While not quite as embarrassing as the great Leopard-Trek fashion faux pas, I do fear that the similarity of these outfits will make these two teams virtually indistinguishable, even at close range. My suggestion would be for one team or the other to grow enormous handlebar moustaches, which would help differentiate them while still being true to the spirit and history of bike racing.

I am torn about Astana. Their kit is basically the flag of Kazakhstan without the sun on it. Come on. Show some creativity people. I do, however, love the colours and the simplicity.

But beyond that, my dilemma has more to do with the fact that I really like Vinokourov (who in spite of his previous drug issues never fails to please me with his fortitude, enormous ego and general Eurotrashiness) but hate Contador with the burning intensity of a thousand Kazakh suns. Here is a picture of Vino. The little Spaniard’s photo is nowhere to be seen on the team website, likely due to his as yet unresolved “meat” issues.

Team RadioShack managed to come up with another winner this year. Perhaps they should consider using some of that awesome design power to make their crappy electronics better. I’ll wager the team radios don’t come from RadioShack. Oh and fellas, I’ll give you the yellow armband, but the yellow bracelet is like so done.

I also think this kit would look smashing with a brand new Trek Madone 6.9. Yes, indeed. This team will do well again.

While they will certainly not get any points for the hottest looking riders, the award for the most obnoxious yet highly visible kits goes to Lampre-ISD and Euskaltel-Euskadi. Whatever these kits lack in design ingenuity (which is plenty) they make up in pure unbridled exuberance. Not only will you be able to clearly see these guys from the helicopter, I suspect you may be able to see them from space.

I think the photo of the Lampre rider might actually be a mug shot.

I’m not sure what kind of drugs they give the Team Saxo Bank-SunGard guys, but they should certainly share some with Lampre and Euskaltel.

Oh and the jersey’s ok too. Except for the eagle at the bottom, which is kind of cheesy, but somehow works with the copious amounts of arm hair. The colour is quite similar to the new Leopard-Trek ensembles, which is ever so slightly more “celeste”.

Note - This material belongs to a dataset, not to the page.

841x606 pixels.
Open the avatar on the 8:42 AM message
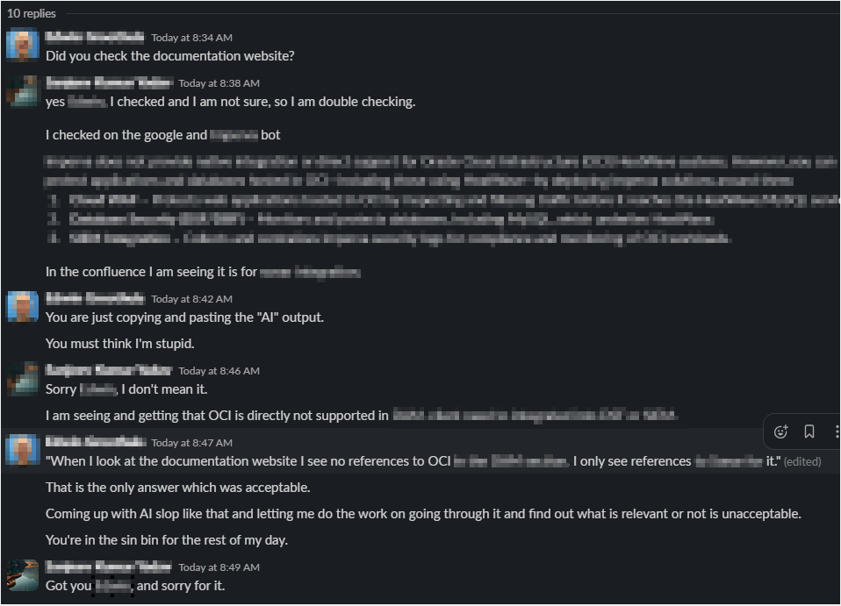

This is actually a photo of Andy Schleck, who is now so skinny he is two-dimensional.

I love the retro and classic feel of the Leopard-Trek jersey. I love the colours, and the balanced and understated way they handled the always hideous “logo garden” these things invariably have to include for their sponsors. Unlike the Omega Pharma-Lotto jersey, which looks like it was vomited on by a Walmart.

Well there you have 9 of the 18 teams, and my attention has officially run out for today. And if I’m sick of writing, I’m guessing you’re sick of reading. I will have to attend to the other 9 in a subsequent post.